Detecting Damage Building Using Real-time Crowdsourced Images and Transfer Learning
This provides an automated tool for rapid damage assessment after earthquakes, aiding rescue efforts and public information, but it is incremental as it applies existing transfer learning methods to a specific domain.
The paper tackled the problem of automatically identifying earthquake-damaged building images from social media posts using a deep learning model trained on ~6500 labeled images, achieving good performance and near real-time operation on Twitter feeds after a 2020 earthquake in Turkey.

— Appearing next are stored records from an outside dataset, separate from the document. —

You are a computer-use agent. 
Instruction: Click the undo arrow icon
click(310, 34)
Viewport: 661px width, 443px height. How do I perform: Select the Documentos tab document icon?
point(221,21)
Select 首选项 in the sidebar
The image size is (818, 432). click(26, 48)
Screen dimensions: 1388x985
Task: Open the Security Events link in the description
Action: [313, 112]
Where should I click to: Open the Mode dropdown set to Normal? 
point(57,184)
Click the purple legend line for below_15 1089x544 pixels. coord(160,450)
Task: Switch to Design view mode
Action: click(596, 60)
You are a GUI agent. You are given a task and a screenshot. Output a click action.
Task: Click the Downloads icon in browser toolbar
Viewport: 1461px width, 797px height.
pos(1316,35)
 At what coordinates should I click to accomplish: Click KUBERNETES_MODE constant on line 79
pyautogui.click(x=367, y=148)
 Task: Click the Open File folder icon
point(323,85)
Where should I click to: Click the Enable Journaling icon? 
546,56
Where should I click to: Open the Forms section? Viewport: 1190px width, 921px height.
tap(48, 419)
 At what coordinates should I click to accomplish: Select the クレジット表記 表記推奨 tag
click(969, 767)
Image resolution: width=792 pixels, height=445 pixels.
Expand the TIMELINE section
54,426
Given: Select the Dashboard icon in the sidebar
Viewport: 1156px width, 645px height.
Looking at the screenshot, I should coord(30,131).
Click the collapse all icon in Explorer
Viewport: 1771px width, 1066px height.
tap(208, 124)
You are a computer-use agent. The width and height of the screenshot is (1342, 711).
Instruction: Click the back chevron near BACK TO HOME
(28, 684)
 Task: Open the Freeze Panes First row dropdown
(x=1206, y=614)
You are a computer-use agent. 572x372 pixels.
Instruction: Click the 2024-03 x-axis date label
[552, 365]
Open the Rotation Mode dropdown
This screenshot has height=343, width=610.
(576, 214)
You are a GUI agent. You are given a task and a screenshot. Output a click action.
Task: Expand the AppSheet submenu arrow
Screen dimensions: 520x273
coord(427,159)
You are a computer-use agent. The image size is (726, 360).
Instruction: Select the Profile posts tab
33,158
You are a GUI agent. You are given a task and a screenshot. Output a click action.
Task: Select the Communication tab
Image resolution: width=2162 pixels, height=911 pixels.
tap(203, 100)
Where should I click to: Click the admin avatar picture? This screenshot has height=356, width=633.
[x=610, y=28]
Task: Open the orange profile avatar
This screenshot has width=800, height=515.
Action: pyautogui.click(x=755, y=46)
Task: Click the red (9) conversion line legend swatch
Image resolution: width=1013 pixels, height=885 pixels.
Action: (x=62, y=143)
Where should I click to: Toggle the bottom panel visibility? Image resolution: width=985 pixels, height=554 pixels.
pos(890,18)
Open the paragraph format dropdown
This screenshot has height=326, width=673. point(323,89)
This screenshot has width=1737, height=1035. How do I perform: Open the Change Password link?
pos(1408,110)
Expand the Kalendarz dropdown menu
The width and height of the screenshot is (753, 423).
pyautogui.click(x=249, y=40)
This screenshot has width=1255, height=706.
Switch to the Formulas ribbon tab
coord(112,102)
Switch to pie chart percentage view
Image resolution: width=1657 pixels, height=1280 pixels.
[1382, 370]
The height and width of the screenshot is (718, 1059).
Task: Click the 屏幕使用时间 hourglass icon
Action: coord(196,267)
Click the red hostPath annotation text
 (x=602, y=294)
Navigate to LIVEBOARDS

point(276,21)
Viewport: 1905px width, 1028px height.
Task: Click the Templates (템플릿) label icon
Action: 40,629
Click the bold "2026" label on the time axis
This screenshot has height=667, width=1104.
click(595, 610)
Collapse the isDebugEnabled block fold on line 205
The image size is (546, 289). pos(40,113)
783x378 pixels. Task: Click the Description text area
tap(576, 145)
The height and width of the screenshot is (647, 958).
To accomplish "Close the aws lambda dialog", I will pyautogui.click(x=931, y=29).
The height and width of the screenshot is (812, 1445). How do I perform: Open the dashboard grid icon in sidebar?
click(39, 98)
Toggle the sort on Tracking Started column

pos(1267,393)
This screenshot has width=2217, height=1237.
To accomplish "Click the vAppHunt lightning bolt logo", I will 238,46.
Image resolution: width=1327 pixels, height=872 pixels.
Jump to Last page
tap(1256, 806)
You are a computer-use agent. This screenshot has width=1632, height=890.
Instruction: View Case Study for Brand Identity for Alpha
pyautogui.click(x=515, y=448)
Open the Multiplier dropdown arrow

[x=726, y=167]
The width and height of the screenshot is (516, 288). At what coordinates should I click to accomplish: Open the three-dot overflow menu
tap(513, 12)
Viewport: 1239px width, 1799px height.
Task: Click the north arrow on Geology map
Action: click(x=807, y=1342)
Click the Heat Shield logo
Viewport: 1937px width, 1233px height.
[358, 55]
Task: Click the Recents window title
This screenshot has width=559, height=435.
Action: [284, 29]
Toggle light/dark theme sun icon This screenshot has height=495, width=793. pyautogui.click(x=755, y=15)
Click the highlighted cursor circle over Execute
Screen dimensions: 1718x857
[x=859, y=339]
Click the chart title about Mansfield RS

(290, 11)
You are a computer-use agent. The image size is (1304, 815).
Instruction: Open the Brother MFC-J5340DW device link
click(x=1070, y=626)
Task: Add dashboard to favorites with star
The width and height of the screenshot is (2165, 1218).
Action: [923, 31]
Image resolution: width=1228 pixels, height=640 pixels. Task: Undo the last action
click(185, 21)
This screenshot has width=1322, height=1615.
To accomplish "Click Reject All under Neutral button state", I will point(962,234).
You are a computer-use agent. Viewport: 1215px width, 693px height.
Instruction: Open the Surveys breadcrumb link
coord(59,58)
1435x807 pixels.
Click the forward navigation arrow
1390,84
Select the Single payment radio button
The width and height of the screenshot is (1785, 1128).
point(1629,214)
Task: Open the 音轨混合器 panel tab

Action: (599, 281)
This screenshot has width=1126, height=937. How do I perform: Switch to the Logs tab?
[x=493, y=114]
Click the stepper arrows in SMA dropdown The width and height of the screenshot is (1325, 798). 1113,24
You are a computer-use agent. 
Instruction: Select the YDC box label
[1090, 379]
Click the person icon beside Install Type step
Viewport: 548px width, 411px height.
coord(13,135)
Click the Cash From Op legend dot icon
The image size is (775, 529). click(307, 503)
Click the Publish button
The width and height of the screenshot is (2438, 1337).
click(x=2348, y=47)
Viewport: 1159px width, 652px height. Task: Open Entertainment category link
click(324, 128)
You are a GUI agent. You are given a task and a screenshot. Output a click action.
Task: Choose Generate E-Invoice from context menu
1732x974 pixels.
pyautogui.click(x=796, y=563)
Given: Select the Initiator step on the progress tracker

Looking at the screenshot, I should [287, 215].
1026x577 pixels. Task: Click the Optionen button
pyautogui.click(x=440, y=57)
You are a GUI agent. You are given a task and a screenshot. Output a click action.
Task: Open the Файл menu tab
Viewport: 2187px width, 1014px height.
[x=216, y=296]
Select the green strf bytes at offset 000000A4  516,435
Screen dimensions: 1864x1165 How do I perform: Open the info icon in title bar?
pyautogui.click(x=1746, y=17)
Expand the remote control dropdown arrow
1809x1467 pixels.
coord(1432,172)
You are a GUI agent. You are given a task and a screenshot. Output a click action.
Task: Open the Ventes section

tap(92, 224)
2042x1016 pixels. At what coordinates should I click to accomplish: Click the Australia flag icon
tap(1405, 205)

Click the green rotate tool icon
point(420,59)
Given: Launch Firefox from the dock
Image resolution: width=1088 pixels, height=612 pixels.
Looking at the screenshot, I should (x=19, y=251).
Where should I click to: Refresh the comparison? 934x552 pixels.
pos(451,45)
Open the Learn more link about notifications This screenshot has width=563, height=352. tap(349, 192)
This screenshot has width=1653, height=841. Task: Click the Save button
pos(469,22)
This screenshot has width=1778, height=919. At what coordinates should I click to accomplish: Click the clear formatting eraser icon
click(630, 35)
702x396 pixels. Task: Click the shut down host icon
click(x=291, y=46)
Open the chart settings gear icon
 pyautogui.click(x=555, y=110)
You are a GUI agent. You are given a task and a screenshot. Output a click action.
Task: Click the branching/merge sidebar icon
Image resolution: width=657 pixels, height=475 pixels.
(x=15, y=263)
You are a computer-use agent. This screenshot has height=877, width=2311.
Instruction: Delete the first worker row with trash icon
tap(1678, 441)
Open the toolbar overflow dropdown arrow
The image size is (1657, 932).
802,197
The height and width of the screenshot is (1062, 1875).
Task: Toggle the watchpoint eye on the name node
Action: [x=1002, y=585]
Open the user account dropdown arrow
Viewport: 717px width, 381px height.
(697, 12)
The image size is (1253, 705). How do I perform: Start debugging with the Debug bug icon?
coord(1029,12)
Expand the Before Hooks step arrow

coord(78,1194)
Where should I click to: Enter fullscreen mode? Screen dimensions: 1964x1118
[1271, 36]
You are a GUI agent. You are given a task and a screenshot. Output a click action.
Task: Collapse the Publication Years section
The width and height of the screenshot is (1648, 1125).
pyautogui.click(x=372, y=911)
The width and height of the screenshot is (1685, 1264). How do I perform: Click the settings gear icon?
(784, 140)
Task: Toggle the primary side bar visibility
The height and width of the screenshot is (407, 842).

After significant earthquakes, we can see images posted on social media platforms by individuals and media agencies owing to the mass usage of smartphones these days. These images can be utilized to provide information about the shaking damage in the earthquake region both to the public and research community, and potentially to guide rescue work. This paper presents an automated way to extract the damaged building images after earthquakes from social media platforms such as Twitter and thus identify the particular user posts containing such images. Using transfer learning and ~6500 manually labelled images, we trained a deep learning model to recognize images with damaged buildings in the scene. The trained model achieved good performance when tested on newly acquired images of earthquakes at different locations and ran in near real-time on Twitter feed after the 2020 M7.0 earthquake in Turkey. Furthermore, to better understand how the model makes decisions, we also implemented the Grad-CAM method to visualize the important locations on the images that facilitate the decision.